• What you need to do: Find every line containing the word "label" in the records below; report only how many there are.

• The data:
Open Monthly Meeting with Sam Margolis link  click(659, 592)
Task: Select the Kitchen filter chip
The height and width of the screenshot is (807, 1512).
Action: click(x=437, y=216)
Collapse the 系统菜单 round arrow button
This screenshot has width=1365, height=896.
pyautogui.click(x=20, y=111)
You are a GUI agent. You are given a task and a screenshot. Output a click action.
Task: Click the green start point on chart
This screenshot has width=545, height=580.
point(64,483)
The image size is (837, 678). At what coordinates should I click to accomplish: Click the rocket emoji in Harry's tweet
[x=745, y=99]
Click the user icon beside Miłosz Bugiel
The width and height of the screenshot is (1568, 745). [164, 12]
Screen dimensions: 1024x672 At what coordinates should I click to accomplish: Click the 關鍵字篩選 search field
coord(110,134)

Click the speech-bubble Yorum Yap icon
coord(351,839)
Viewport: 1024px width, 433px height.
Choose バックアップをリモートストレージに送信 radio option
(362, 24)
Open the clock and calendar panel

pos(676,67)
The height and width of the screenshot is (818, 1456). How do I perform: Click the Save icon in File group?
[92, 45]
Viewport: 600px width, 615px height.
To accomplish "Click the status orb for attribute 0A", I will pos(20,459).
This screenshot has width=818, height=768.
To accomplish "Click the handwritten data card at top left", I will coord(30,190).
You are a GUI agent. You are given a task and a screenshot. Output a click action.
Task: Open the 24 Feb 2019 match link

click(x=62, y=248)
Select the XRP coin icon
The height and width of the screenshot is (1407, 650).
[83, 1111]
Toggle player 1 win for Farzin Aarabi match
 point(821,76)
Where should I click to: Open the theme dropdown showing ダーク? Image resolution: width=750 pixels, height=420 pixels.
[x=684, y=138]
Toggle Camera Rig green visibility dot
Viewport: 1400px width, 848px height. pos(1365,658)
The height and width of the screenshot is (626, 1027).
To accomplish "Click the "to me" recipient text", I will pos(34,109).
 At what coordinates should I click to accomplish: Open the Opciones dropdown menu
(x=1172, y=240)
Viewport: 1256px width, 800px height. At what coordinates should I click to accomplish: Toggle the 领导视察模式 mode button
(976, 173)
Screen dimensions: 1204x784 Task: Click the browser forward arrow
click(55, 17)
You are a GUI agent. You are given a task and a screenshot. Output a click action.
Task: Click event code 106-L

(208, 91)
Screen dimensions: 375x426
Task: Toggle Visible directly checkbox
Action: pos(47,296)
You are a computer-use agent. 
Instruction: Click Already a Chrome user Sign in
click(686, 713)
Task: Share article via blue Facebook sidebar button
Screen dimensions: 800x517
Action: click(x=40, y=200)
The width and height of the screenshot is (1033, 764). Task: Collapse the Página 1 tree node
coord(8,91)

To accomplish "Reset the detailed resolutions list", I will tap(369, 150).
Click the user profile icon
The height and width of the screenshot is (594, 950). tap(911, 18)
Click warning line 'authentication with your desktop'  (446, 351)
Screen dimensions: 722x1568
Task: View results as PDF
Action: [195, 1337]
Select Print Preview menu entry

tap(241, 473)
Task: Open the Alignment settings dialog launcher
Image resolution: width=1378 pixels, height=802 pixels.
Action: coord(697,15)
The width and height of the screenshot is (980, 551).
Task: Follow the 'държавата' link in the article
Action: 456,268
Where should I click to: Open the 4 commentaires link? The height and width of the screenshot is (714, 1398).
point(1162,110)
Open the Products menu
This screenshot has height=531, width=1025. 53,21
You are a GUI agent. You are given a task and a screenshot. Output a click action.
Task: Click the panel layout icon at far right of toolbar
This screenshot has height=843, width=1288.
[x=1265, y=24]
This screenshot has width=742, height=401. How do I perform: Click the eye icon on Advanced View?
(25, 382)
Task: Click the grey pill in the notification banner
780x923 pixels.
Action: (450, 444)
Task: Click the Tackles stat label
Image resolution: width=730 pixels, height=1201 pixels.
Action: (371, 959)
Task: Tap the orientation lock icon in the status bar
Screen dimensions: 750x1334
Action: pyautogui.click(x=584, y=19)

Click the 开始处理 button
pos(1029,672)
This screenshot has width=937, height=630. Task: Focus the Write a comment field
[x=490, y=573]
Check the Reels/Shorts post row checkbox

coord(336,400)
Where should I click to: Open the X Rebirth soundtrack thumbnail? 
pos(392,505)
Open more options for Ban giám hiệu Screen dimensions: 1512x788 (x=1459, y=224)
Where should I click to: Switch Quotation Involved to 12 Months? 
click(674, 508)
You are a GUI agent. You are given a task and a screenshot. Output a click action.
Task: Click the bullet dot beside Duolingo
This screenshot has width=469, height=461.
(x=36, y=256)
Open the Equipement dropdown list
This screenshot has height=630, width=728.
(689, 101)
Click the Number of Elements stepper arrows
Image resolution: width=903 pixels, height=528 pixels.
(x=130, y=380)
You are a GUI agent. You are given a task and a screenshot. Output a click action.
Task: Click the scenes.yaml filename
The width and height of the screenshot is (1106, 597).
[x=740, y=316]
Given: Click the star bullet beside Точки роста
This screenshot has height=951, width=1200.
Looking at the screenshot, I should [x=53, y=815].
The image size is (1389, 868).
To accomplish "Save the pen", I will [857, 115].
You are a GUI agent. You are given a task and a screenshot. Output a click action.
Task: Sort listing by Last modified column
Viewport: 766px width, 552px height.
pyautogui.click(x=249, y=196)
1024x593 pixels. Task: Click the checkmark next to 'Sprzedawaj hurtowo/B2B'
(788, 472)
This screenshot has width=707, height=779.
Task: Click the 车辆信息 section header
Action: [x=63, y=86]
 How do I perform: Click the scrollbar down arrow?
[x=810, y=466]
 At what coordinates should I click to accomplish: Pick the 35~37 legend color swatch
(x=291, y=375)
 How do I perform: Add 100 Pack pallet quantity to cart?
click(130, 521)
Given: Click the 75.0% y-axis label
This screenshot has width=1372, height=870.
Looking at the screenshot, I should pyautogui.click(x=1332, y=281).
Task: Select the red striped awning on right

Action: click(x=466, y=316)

• Result of the task: 2